Additionally, Clinton says that she wants to consolidate the four income based repayment programs into one plan, set at paying no more than 10% of income for everyone. Finally, Clinton plans to drastically cut interest rates on undergraduate loans, specifically. Read more about these plans here.
What it Will Cost: Clinton’s education reform will cost $350 billion.
How it Will be Paid For: Clinton intends to pay for her college education plan by cutting tax deductions for the wealthiest people.
What the Critics Say: Republicans don’t want to cut tax deductions and pay for this. It’s unfair to have wealthy people fund education for everyone. Marco Rubio called Clinton’s plan “Obamacare for College” (read more here).
Bernie Sanders addresses student loans and college funding head-on. He lists the following six steps campaign website that he plans to implement if he becomes President:
- Make tuition free at public colleges and universities.
- Stop the Federal Government from making a profit on student loans.
- Substantially cut student loan interest rates.
- Allow Americans to refinance student loans at today’s low interest rates.
- Allow students to use need-based financial aid and work study programs to make college debt free.
- Fully pay for college by imposing a tax on Wall Street speculators.
What it Will Cost: Sanders’ campaign estimates that his plan would cost approximately $70 billion per year.
How it Will be Paid For: Sanders plans to pay for his college education plan by taxing Wall Street speculators (on the Federal side). States would also be responsible for contributing.

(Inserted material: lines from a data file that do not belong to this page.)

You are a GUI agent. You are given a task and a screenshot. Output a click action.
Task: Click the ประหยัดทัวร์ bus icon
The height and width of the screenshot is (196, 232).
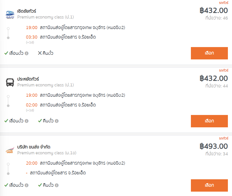click(10, 82)
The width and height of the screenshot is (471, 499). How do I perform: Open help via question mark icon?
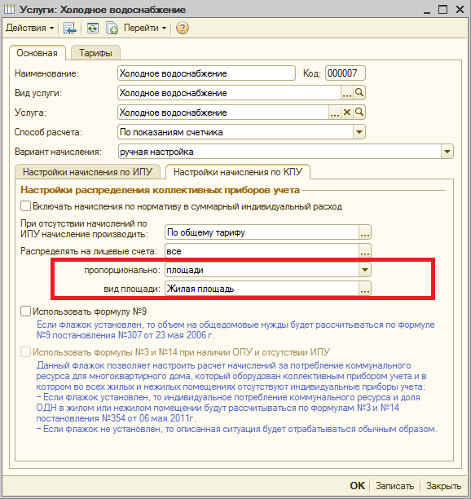tap(183, 28)

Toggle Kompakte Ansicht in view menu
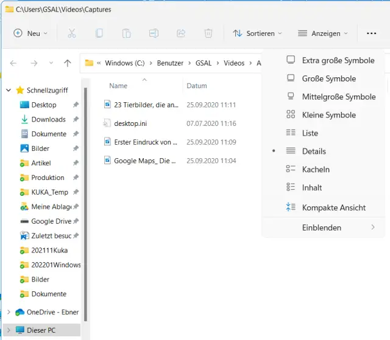point(333,208)
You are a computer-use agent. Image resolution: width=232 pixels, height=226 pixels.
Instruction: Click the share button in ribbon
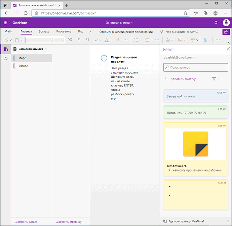pyautogui.click(x=226, y=32)
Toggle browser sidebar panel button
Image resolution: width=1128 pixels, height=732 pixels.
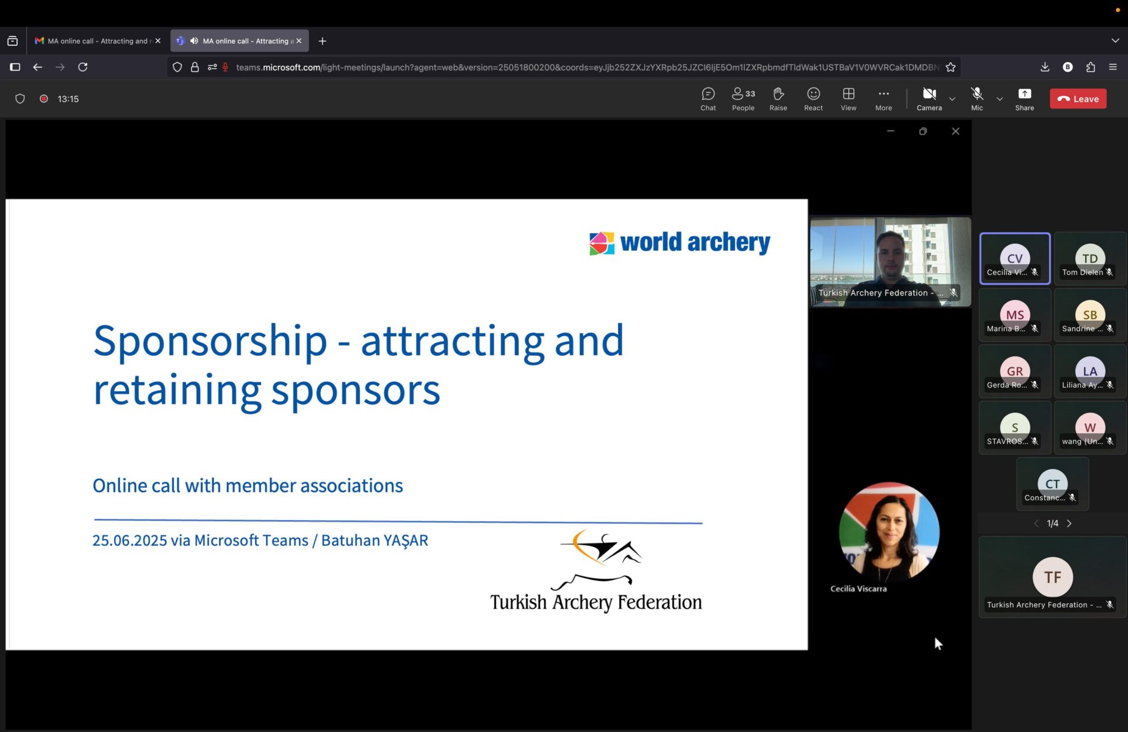15,67

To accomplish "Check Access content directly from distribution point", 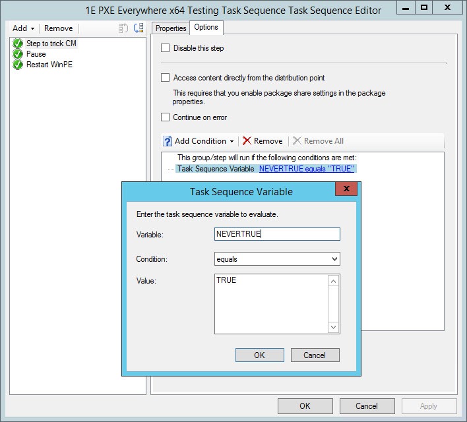I will coord(166,78).
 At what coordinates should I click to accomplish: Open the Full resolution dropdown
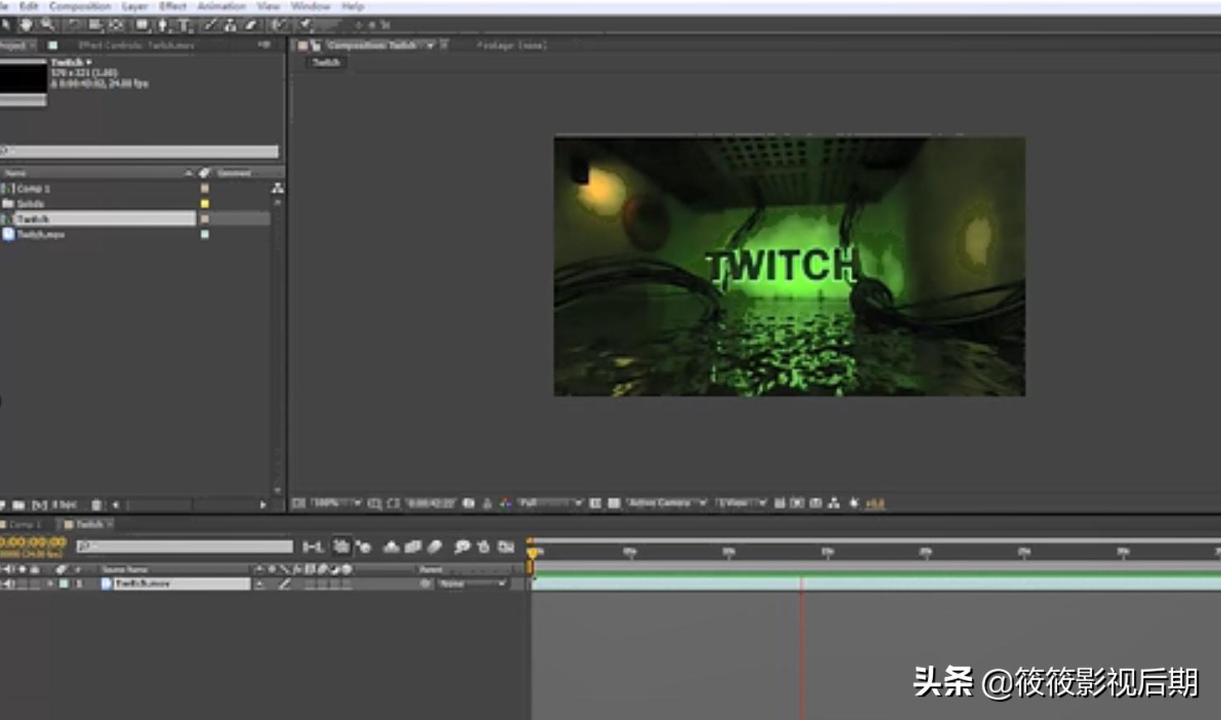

What Critics Say: Critics argue that this plan costs too much money and puts too much pressure on the Federal government. This plan is compared to Medcaid in that it would require great help from both the states and the Federal government in a way that is not sustainable long term (especially because some people can afford to pay for college). Furthermore, critics argue that free public college puts greater pressure on private colleges that will be unlikely to compete with free tuition. Ultimately, the price of free college would fall on the taxpayers.
Donald Trump does not take an official position on student loan debt or education financing. There is one interview that Trump gave with The Hill where he said “That’s probably one of the only things the government shouldn’t make money off — I think it’s terrible that one of the only profit centers we have is student loans.”
With so much grandiosity and banter, it is difficult to say what Trump would do with respect to student loans at this point.
Marco Rubio says that he plans to do the following with respect to college education:
- Simplify existing incentives to help students pursue higher education,
- Equip students and families with information necessary to make informed college decisions,
- Reduce the burden of student loan debt by establishing automatic income-based repayment,
- Reform outdated accreditation system to accommodate non-traditional education,
- Invest in student success, and
- Modernize higher education system to fit 21st century economy.
On his campaign website, Rubio says that “[d]emocrats’ approach to fixing higher education is the same one that has been tried in Washington for decades: raise taxes and pour more money into the current outdated system rather than take the initiative to modernize it.” Instead, Rubio believes his plan will fix the education system. Rubio also believes that student should be able to get investors to pay for their college educations by promising a portion of their income after graduation, called “Student Investment Plans” (read more here).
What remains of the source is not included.